유일한 비용: 색상 적용마다 colorize()에서의 정규식 파싱. 하지만 색상 적용은 이미 터미널 I/O를 수행하는 렌더 루프에서 발생하므로, 정규식 비용은 I/O에 비해 무시할 수 있습니다.

shimmer 애니메이션 패턴

많은 테마 토큰이 쌍으로 존재합니다: claude / claudeShimmer, inactive / inactiveShimmer 등. shimmer 변형은 항상 약간 더 밝거나(다크 모드에서) 약간 더 채도가 높습니다 — 컴포넌트가 두 값 사이를 오갈 때 거친 깜빡임이 아닌 "호흡" 또는 "펄스" 애니메이션으로 읽히도록 조정되었습니다.
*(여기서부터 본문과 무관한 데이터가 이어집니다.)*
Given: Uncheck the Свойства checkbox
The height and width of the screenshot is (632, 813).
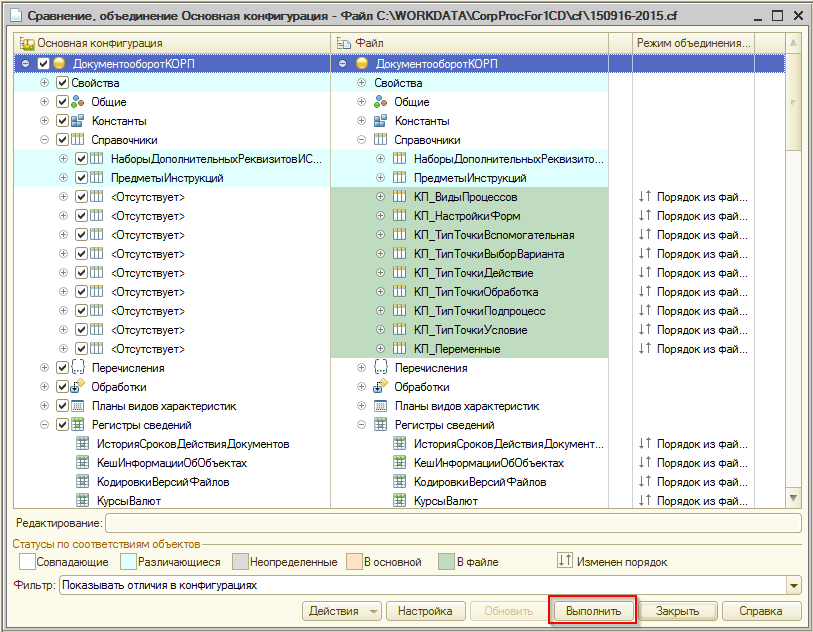Looking at the screenshot, I should click(62, 83).
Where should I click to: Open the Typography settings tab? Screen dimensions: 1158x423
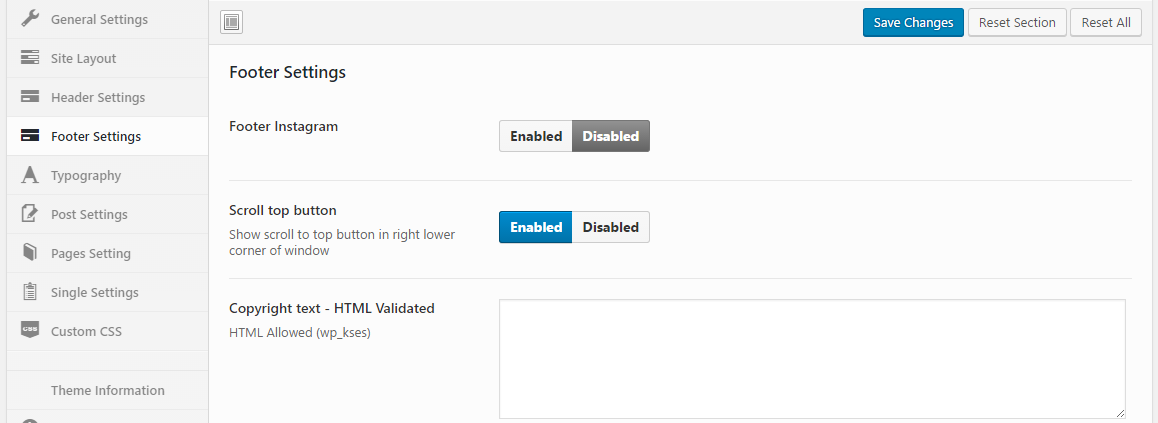click(86, 175)
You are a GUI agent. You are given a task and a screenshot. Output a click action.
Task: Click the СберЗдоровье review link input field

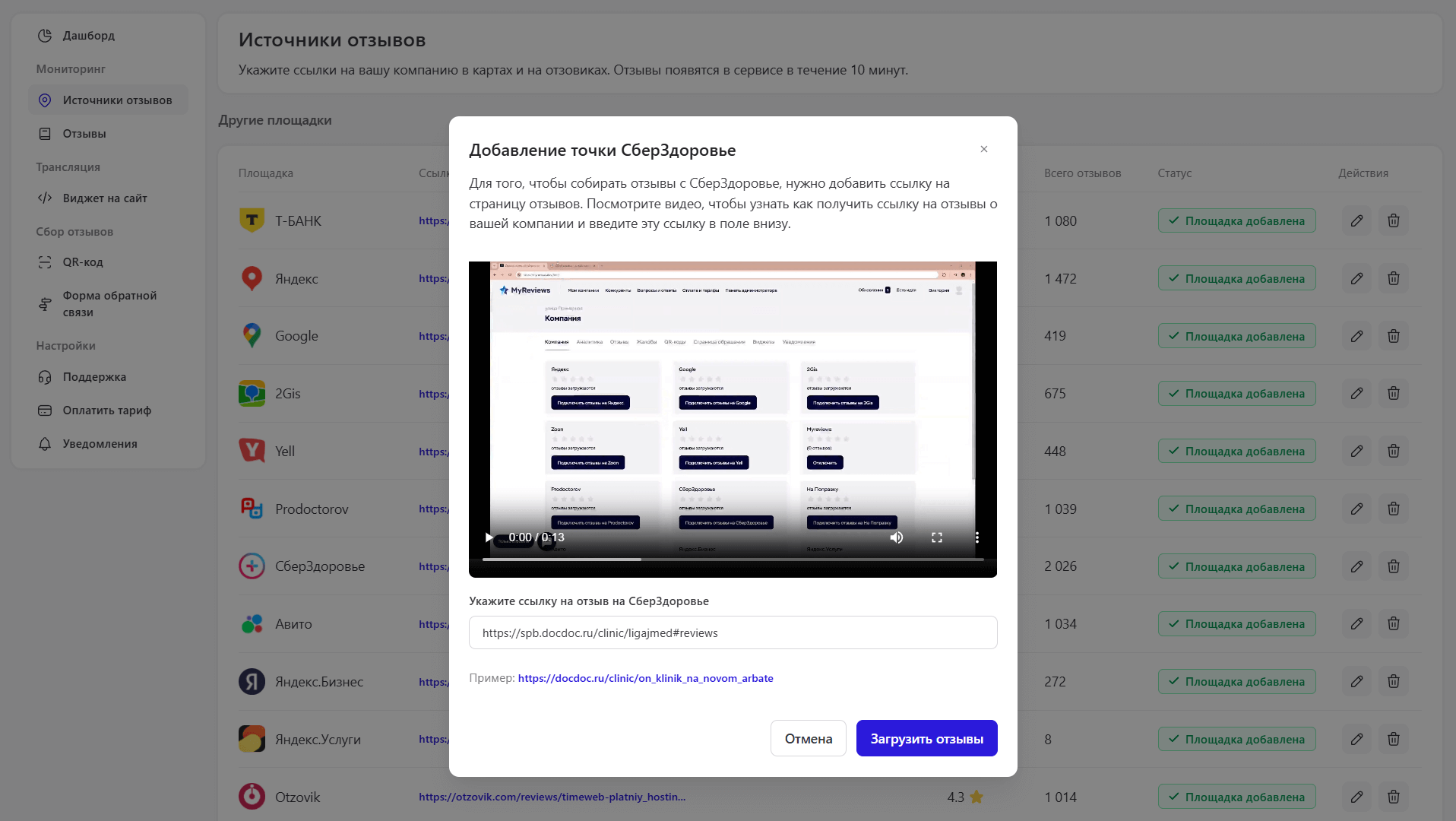click(733, 632)
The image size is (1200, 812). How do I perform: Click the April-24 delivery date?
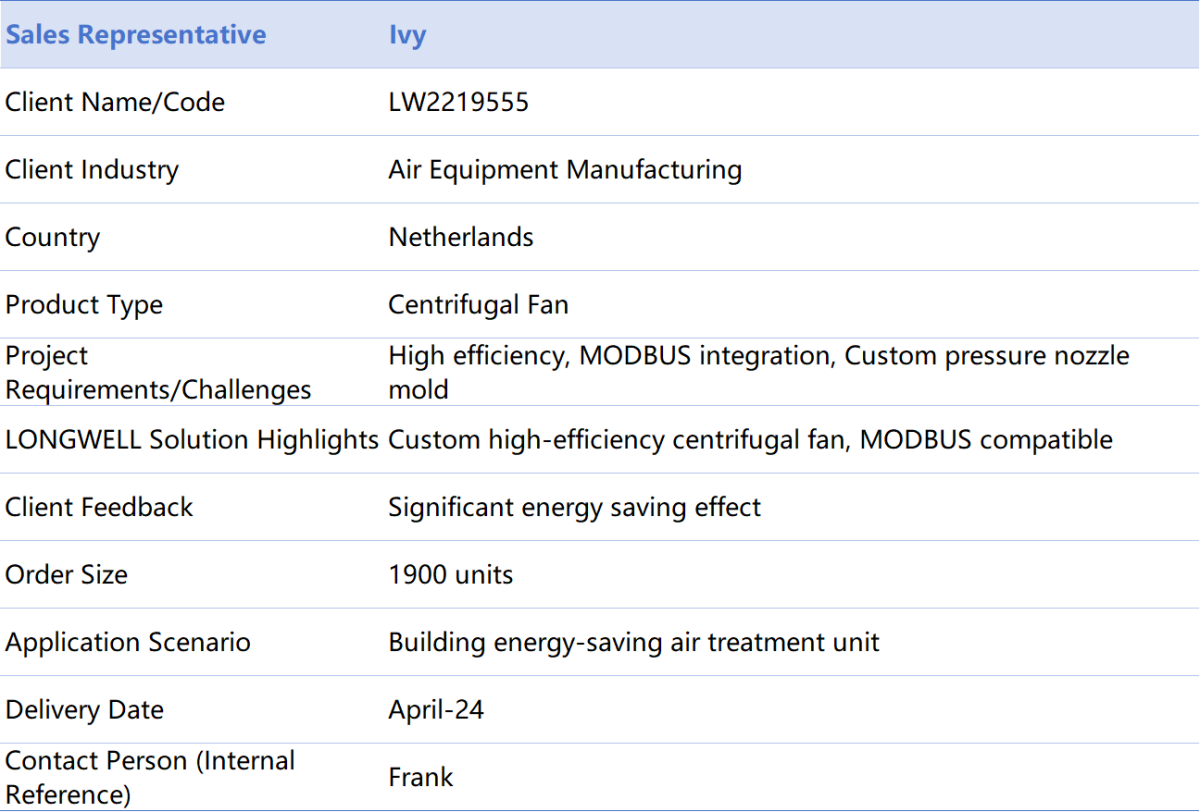click(436, 710)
예를 들어: claude = rgb(215,119,87)(Claude 오렌지)와 claudeShimmer = rgb(235,159,127) — 각 채널에서 20단위 더 밝아, 시각적으로 구별되기에는 충분하지만 다른 색상처럼 보이지는 않습니다.
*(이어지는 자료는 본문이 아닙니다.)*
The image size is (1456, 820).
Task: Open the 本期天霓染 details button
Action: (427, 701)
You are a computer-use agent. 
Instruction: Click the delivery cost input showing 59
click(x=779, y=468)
ultrathink 키워드의 레인보우 색상도 같은 패턴을 따릅니다: 7개 색조 × 2개 가중치(기본 + shimmer) = 14개 테마 슬롯. Claude Code가 메시지에서 "ultrathink"이라는 단어를 감지하면 레인보우 색상을 순환합니다. shimmer 변형은 순환에 교대 강도를 포함시켜 효과를 더 역동적으로 만듭니다.

Apple Terminal과 256색 폴백

colorize.ts가 VS Code 부스트와 tmux 클램핑을 처리하는 한편, utils/theme.ts 자체에 별도의 Apple Terminal 처리가 있습니다:

// Create a chalk instance with 256-color level for Apple Terminal
// Apple Terminal doesn't handle 24-bit color escape sequences well
const chalkForChart =
  env.terminal === 'Apple_Terminal'
    ? new Chalk({ level: 2 }) // 256 colors
    : chalk

export function themeColorToAnsi(themeColor: string): string {
  const rgbMatch = themeColor.match(/rgb\(\s?(\d+),\s?(\d+),\s?(\d+)\s?\)/)
  if (rgbMatch) {
    const colored = chalkForChart.rgb(r, g, b)('X')
    return colored.slice(0, colored.indexOf('X'))
  }
}

이 함수는 특별히 asciichart 렌더링(UI의 비용/토큰 사용량 그래프)에 사용됩니다. chalk의 전역 레벨 감지에 의존하는 대신, Apple Terminal을 위해 레벨 2로 고정된 별도의 Chalk 인스턴스를 생성합니다. "이스케이프 시퀀스 추출" 트릭 — 단일 문자 'X'를 렌더링하고 그 앞의 모든 것을 잘라내는 것 — 은 chalk가 공개 API로 노출하지 않는 오프닝 SGR 시퀀스를 얻는 영리한 방법입니다.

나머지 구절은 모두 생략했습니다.